The other part is Russia’s unbending hostility, going back to Boris Yeltsin’s time in power, to the idea of a truly independent Ukraine. This interaction has brought Ukraine to the brink of default and placed its territorial integrity and real, as opposed to nominal, sovereignty at risk from Russia, not the EU. This is because the dysfunctionality of Ukraine’s political structures, laid out in detail in numerous studies by Ukrainian and Western academics and think tanks, has only enhanced its vulnerability to Russia. Even worse, in his nearly four years in power, President Viktor Yanukovych has repeatedly shown that he cares more about staying in power than about Ukraine’s territorial integrity and independence, or for actions to foster the growth of Ukraine’s economy or its capacity for self-governance. It is not surprising, under the circumstances, that neither Brussels, nor Moscow, nor the demonstrators have any residual belief in his credibility.

As a result, it should be apparent to any but the most biased that Yanukovych has lost whatever legitimacy he may have had, and can only prevail in this crisis by repression and force. Indeed, his initial efforts to employ those weapons backfired and intensified the opposition to him. Perhaps the most telling factor here is the relative silence of eastern Ukraine, his power base. While this region may not embrace the demonstrators in Kiev and other cities’ positions, it clearly has not and will not come out in support of Yanukovych.
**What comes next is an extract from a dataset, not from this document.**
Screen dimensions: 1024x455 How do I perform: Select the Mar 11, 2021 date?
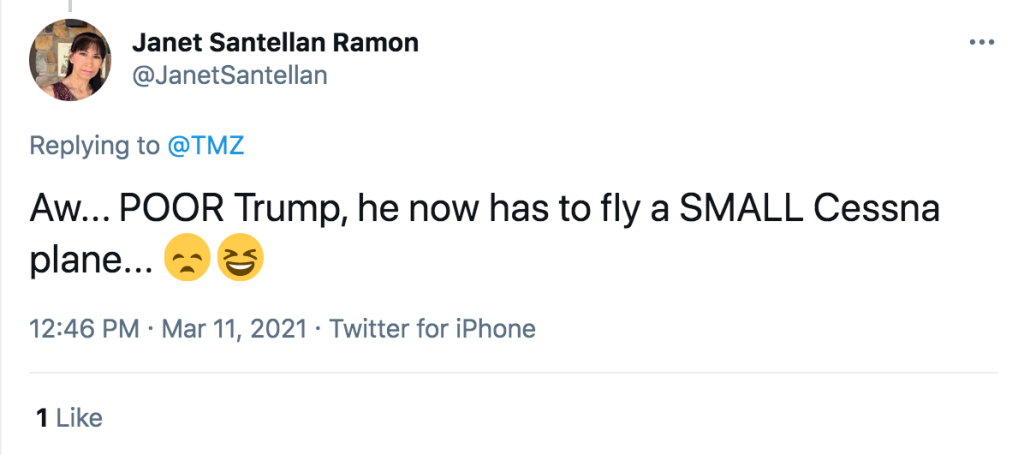click(x=235, y=328)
It should also be clear to observers that the EU was and remains correct in insisting on a real commitment to reform before bailing out a corrupt, criminal, and ineffective regime. No amount of subsidies (for that is what was at issue) could ensure the adhesion to EU standards stipulated in an Association Agreement. Neither could anyone trust Yanukovych to uphold his side of the bargain; Brussels was dealing with a government that could not in any event be counted on to make a credible commitment. Therefore, the EU was right to demand exactly that sort of action, namely the release of Yulia Tymoshenko from prison and domestic economic reform. And its current demands for even greater reform as a precondition of support are equally justified for the same reason. Neither Brussels nor Moscow will write Ukraine blank checks that go directly to Swiss bank accounts.